Sitting in a hallway at the University of Texas at El Paso, student Claudia Yoli, describes the moment when she came forward.

“The first time that I ever felt inclined or felt empowered to share my story as a dreamer was on November 9, which was the day after the last presidential election,” says Yoli.

This native of Venezuela was just beginning her junior year and decided to speak out at a press conference.

“I remember fearing, because I’m a DACA recipient, fearing that President Trump would not continue the program,” says Yoli.

“And people like me, dreamers who were just, just scared, the time was then, the time is now to get involved and to come out from the shadows.”

This Spring, Yoli helped formed a group called Education Not Deportation. They initially mobilized against Senate Bill 4, the Texas ban on sanctuary cities that was blocked last month by a federal judge. Andrea Reyes is also a founding member.

“We’re an organization that is actively organizing to resist any sort of border militarization and especially campus deportations,”says Reyes. “Some things that we do is teach Know Your Rights workshops.

A lifelong resident of El Paso, she recalls the plight of a Texas student who was studying abroad with her, but on the plane trip back to the States:

“As soon as he touched base back in Texas, he arrived and he got deported.”

Yoli didn’t know how many fellow dreamers like her were on campus, but one of her professors put the number at 400.

“Which is a significantly large number compared to other schools.

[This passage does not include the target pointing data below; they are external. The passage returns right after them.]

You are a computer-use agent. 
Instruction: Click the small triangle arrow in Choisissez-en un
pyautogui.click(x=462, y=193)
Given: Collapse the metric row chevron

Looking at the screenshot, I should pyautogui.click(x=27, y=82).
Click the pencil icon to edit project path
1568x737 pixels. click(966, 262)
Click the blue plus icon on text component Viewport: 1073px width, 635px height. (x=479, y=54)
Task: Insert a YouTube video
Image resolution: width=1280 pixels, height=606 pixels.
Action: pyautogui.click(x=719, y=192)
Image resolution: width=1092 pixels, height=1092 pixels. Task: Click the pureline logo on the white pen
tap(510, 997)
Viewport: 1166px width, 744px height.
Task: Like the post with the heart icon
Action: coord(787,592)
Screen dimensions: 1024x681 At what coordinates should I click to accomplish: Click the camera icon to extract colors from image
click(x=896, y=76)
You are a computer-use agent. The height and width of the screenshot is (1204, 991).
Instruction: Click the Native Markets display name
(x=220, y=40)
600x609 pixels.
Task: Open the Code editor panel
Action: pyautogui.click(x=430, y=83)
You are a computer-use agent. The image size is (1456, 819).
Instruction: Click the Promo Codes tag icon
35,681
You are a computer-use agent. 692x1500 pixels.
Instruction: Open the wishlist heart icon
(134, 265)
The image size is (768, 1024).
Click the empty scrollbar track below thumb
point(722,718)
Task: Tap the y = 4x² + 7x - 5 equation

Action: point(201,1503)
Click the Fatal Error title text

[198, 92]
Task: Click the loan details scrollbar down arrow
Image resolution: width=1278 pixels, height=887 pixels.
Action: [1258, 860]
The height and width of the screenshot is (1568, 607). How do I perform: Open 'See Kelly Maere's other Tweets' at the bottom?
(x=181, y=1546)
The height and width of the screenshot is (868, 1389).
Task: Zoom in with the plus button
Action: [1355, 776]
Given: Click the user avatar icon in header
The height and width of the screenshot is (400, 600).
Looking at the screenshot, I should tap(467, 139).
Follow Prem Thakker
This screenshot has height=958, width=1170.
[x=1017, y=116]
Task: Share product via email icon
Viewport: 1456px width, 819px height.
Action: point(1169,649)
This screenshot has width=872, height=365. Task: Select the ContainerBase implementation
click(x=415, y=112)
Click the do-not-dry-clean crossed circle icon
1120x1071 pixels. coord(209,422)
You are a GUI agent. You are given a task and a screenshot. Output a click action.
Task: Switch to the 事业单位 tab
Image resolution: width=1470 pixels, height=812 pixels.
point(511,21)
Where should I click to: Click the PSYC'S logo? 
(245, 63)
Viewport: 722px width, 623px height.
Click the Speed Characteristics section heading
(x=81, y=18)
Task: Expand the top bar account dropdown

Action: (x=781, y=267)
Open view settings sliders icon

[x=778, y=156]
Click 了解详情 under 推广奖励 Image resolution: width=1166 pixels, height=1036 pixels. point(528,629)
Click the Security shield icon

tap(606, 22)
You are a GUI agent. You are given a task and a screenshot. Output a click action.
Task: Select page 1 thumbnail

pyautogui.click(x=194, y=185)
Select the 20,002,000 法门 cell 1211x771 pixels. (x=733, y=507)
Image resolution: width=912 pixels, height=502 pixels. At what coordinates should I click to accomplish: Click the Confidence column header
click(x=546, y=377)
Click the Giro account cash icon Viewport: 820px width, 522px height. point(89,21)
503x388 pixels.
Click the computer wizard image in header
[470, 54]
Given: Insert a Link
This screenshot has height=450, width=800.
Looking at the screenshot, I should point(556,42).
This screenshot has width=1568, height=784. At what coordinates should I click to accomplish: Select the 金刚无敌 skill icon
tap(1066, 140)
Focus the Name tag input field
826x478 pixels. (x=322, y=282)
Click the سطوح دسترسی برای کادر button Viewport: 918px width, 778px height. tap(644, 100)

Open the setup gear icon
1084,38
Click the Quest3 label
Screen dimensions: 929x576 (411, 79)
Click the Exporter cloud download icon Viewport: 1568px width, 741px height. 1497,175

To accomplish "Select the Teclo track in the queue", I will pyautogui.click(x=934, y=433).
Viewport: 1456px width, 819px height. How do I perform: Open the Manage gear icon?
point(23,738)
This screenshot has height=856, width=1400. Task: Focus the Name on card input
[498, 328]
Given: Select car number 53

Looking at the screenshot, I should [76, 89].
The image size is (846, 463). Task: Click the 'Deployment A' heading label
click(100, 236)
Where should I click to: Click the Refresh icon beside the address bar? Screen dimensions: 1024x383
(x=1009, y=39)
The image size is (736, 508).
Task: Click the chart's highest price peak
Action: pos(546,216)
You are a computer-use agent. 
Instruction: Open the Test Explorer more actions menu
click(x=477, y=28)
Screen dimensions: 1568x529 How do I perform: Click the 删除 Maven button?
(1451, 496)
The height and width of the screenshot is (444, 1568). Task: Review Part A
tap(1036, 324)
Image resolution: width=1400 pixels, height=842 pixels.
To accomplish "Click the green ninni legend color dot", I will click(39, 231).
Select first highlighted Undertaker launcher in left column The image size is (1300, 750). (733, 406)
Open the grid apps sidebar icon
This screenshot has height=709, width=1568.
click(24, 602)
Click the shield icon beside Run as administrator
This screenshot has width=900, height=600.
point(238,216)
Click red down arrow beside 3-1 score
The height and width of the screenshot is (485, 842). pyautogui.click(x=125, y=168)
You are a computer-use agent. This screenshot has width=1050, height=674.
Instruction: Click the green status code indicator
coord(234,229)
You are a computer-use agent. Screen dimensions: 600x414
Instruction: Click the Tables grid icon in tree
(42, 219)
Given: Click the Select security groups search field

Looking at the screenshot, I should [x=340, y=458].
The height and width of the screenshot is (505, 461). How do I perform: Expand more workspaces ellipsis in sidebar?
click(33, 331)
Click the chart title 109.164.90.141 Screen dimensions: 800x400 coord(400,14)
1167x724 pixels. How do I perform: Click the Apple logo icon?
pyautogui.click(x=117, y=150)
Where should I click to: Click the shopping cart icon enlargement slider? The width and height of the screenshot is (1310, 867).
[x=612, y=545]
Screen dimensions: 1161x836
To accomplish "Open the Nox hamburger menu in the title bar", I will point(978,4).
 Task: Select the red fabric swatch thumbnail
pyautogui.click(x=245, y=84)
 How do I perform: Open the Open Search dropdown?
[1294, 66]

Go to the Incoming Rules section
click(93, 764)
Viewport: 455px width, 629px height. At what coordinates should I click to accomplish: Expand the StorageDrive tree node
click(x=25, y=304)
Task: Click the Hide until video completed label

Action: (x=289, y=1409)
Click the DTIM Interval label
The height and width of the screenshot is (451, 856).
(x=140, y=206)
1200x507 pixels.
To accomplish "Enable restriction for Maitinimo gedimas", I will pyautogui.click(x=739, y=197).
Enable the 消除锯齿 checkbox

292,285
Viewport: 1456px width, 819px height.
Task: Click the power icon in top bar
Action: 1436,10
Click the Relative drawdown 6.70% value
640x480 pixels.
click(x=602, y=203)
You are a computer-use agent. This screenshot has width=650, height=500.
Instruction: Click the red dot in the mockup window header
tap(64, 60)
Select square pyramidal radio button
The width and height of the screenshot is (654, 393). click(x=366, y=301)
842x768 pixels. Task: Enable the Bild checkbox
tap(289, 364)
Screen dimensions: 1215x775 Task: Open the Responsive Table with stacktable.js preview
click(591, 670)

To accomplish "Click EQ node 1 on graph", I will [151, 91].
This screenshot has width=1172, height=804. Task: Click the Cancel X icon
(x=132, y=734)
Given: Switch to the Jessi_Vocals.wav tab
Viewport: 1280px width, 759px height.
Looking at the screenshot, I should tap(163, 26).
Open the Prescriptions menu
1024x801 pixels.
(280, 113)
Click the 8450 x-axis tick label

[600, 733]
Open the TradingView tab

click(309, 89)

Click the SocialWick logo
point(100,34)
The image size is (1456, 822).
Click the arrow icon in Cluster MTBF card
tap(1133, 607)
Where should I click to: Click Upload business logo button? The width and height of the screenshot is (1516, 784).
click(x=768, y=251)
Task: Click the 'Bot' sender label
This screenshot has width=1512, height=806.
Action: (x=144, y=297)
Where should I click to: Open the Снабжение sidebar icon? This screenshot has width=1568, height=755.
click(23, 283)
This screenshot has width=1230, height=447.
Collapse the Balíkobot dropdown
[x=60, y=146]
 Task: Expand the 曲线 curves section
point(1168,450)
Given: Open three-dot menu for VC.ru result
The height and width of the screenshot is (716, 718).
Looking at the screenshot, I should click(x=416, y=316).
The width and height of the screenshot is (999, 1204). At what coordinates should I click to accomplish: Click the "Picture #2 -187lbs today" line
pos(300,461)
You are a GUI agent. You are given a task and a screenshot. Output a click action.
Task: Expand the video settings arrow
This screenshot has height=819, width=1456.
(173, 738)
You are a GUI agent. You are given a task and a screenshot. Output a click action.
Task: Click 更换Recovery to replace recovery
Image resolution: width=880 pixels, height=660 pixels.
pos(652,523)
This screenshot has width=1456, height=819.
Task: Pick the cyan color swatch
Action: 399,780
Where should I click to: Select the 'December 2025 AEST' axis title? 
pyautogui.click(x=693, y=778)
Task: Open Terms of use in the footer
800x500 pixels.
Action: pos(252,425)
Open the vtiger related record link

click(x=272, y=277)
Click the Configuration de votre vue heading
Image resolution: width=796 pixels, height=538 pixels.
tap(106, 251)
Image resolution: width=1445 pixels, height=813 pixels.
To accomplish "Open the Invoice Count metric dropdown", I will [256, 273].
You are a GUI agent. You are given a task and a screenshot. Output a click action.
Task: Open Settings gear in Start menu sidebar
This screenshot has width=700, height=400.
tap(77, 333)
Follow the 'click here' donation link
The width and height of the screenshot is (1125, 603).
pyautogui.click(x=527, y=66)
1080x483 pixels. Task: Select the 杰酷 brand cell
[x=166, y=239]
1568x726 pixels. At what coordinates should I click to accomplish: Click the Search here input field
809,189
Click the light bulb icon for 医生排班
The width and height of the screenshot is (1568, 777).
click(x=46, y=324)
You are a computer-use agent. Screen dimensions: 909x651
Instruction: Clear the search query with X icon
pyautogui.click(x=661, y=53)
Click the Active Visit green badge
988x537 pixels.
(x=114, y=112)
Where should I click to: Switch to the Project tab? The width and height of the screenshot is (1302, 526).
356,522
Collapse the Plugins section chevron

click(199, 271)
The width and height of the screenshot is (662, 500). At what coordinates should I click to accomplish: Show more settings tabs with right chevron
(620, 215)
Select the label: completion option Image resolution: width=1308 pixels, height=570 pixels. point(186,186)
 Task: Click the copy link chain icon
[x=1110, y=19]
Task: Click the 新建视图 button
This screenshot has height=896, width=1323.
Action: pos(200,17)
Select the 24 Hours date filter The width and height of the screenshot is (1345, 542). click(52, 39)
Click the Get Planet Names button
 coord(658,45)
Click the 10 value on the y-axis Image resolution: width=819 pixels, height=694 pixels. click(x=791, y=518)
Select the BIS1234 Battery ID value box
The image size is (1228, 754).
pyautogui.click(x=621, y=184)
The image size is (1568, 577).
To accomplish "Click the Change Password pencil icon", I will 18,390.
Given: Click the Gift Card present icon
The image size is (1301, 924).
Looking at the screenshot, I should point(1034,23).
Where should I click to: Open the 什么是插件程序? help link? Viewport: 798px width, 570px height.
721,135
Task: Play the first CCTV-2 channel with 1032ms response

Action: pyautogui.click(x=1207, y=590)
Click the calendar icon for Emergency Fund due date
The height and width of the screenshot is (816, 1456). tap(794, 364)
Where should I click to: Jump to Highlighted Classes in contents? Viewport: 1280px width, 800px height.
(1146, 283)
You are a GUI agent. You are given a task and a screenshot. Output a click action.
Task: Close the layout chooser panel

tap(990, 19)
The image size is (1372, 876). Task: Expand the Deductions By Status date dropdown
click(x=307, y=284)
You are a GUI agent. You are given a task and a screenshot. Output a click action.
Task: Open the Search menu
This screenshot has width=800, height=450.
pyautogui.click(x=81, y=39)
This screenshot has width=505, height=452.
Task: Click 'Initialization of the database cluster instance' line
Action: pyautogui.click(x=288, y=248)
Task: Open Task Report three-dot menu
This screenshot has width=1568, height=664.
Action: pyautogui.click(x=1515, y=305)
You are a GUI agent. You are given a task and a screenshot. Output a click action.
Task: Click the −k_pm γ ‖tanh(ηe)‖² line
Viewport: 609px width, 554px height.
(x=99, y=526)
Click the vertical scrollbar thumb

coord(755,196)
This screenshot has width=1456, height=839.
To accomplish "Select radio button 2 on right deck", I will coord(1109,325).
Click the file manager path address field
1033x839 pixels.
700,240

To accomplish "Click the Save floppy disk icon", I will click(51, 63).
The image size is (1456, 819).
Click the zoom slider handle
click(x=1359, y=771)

As a student at UTEP, as a junior at UTEP, I have never feared, before, you know, police officers coming up to me to question about my immigration status,” says Yoli. “I had never seen border patrol, or ICE agents on campus.”

But now she has that fear. Still, she still thinks her school will be a flashpoint. And she’s optimistic.

“UTEP being a university on the border has historically been friendly towards international students. I think that El Paso is the community to change the narrative about immigrants and about the border.”

The city has an estimated 10,000 registered dreamers. Yoli’s group, Education not Deportation, is holding rallies this week on campus.